| Task statement |
The answer is a single number: the count of lines below in which the word "computer" appears.

| Source material |
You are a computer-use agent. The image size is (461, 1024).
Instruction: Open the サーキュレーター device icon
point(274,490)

--

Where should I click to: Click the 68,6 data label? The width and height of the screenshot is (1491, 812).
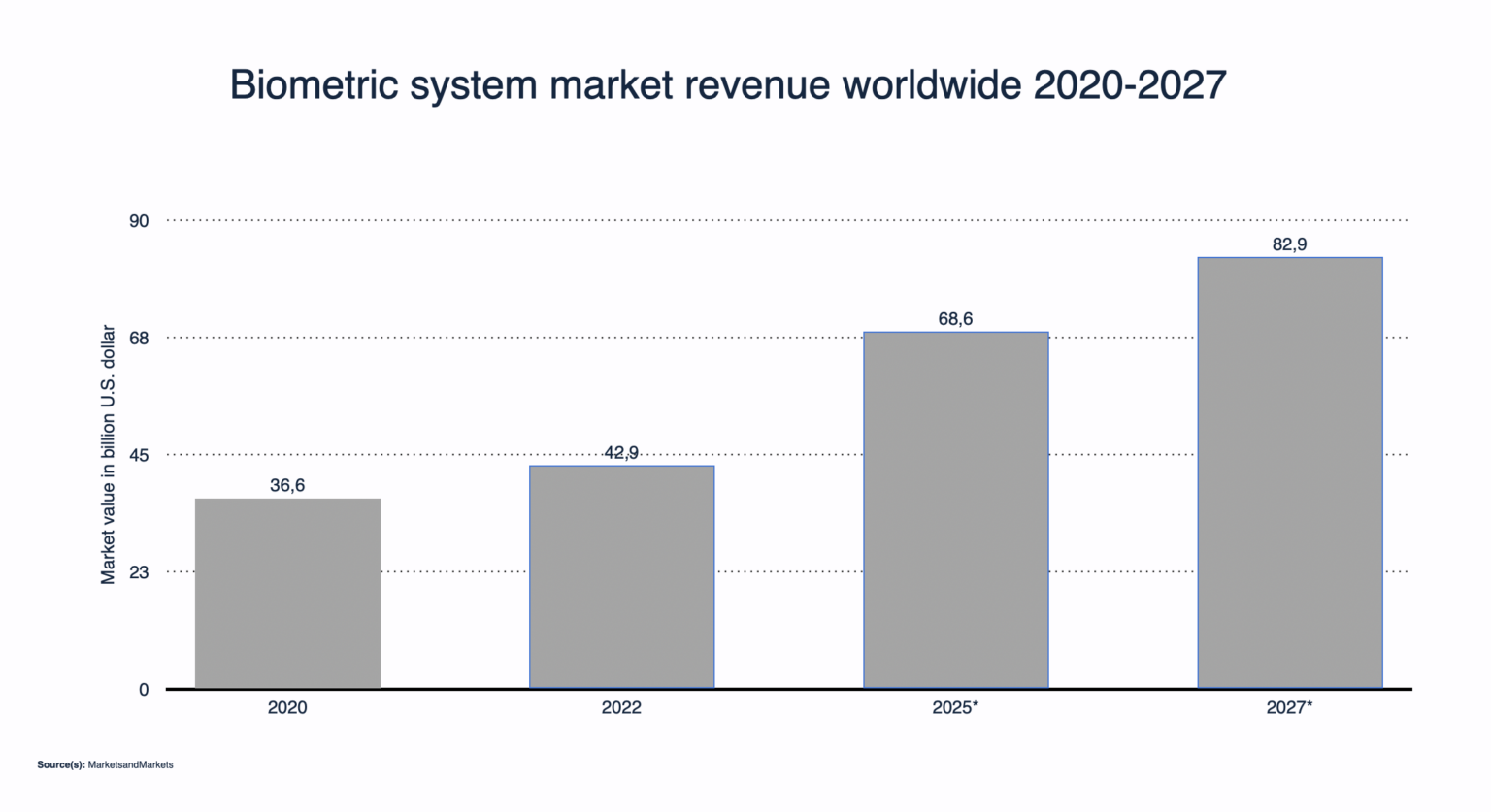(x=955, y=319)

==

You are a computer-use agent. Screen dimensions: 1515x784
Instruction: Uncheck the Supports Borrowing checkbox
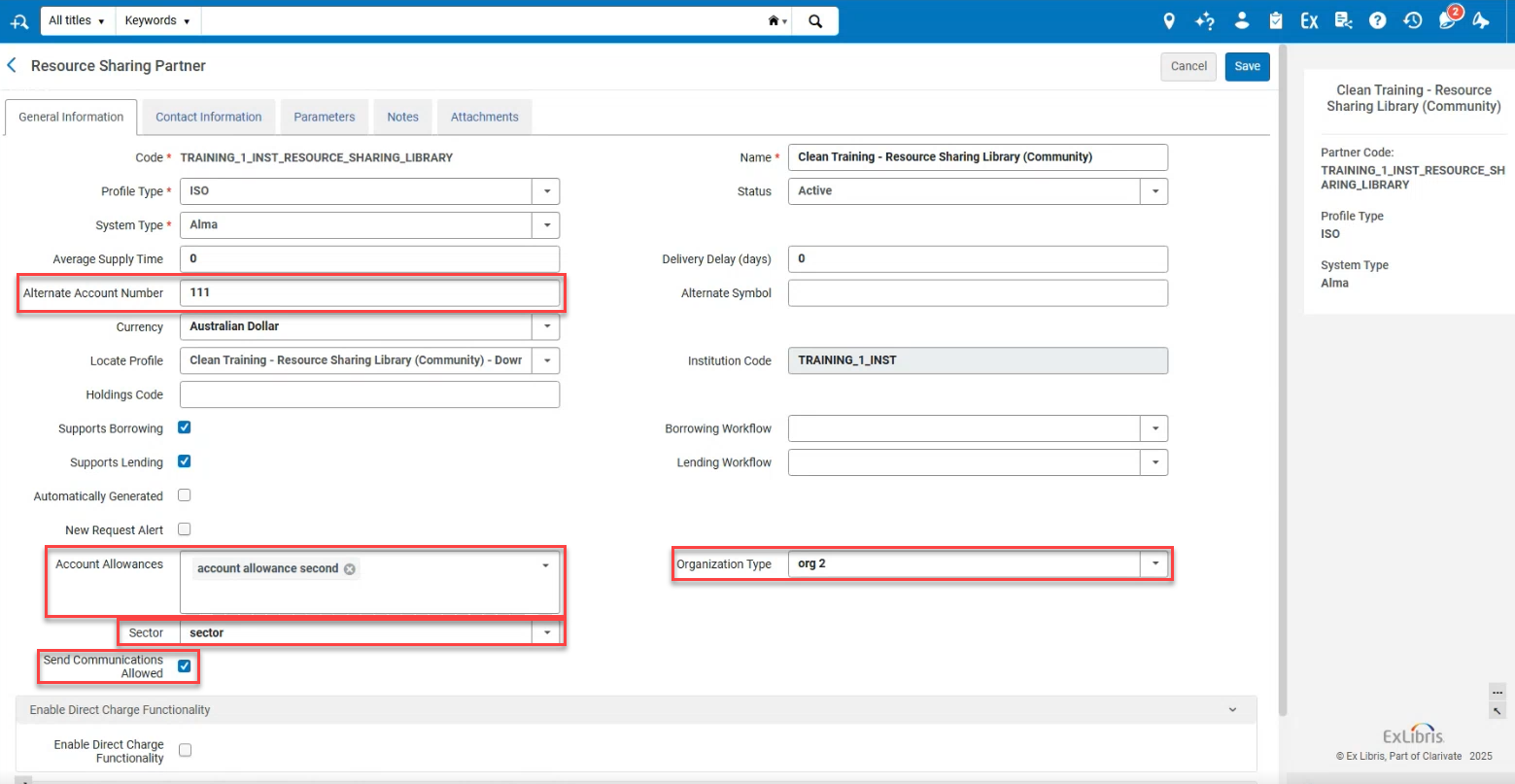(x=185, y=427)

| Answer box |
2